Source extract -
▼▼▼

In Hollywood Africans In Front Of The Chinese Theatre With Footprints Of Movie Stars, Basquiat alludes to and deconstructs stereotypes of Blackness in the world of Hollywood entertainment. This print depicts Basquiat and two close friends of the artists, Toxic and Ramellzee. Together, the trio referred to themselves as the Hollywood Africans.

One of the faces has his mouth completely covered by text, while the other two are drawn with exaggeratedly large mouths, teeth clenched. The image suggests Black stars lacking agency and an authentic voice in America’s cultural landscape. The crossing out of text underlines the theme of exclusion. Paradoxically, the obfuscation of text suggests excision whilst drawing attention to the words beneath. Basquiat famously remarked: “I cross out words so you will see them more: the fact that they are obscured makes you want to read them.”

The emphasis on stereotypes of Blackness draws attention to the limiting depiction of Black artists in American entertainment. As Laurie A Rodriguez notes, “the artist reveals for us the machinery at work behind the construction of the celebrity black American figure - a commodified Africanist presence, distilled and packaged for consumption by the mainstream masses”.

▲▲▲

Stored data -
▼▼▼

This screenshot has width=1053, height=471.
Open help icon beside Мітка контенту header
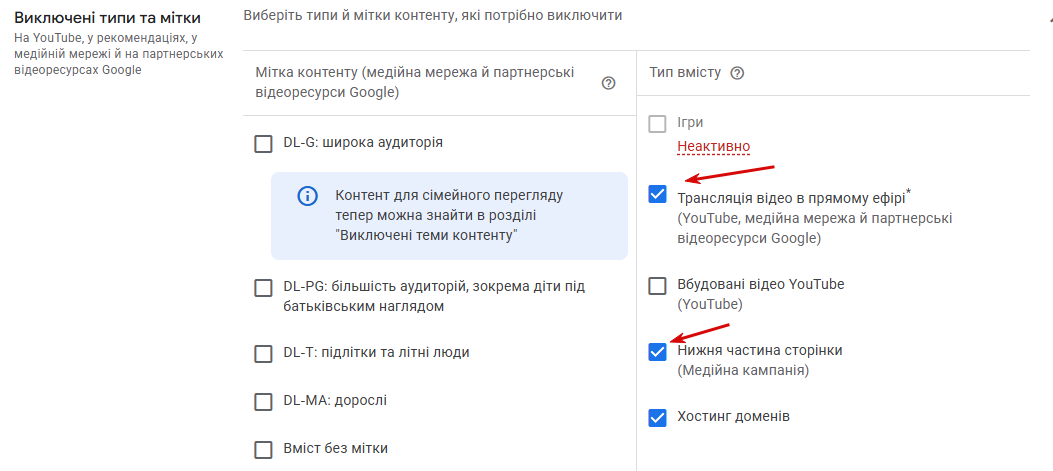click(609, 83)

▲▲▲

Exercise -
Answer these questions using the passage above about Basquiat's Hollywood Africans print.
(a) Which two friends appear in the print alongside Basquiat?
(b) In Basquiat's quoted remark, what does he say crossing out words makes the viewer do?
(c) Who is quoted describing "the machinery at work behind the construction of the celebrity black American figure"?

Exercise solution -
(a) Toxic and Ramellzee.
(b) It makes the viewer see the words more, because obscuring them makes you want to read them.
(c) Laurie A Rodriguez.